**PROBLEM:**
Once you reach the line containing "Task: Select the gray vWA marker bar" in the data below, restate each line word for word up to and including the one containing "Image resolution: width=844".

**DATA:**
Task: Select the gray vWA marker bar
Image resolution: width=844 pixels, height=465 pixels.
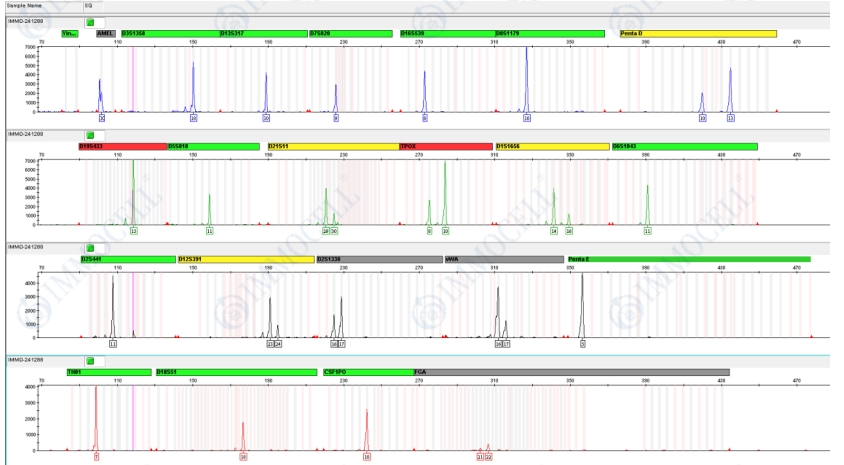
==
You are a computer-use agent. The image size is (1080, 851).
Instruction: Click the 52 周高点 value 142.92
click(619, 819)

**EXERCISE ANSWER:**
Task: Select the gray vWA marker bar
Image resolution: width=844 pixels, height=465 pixels.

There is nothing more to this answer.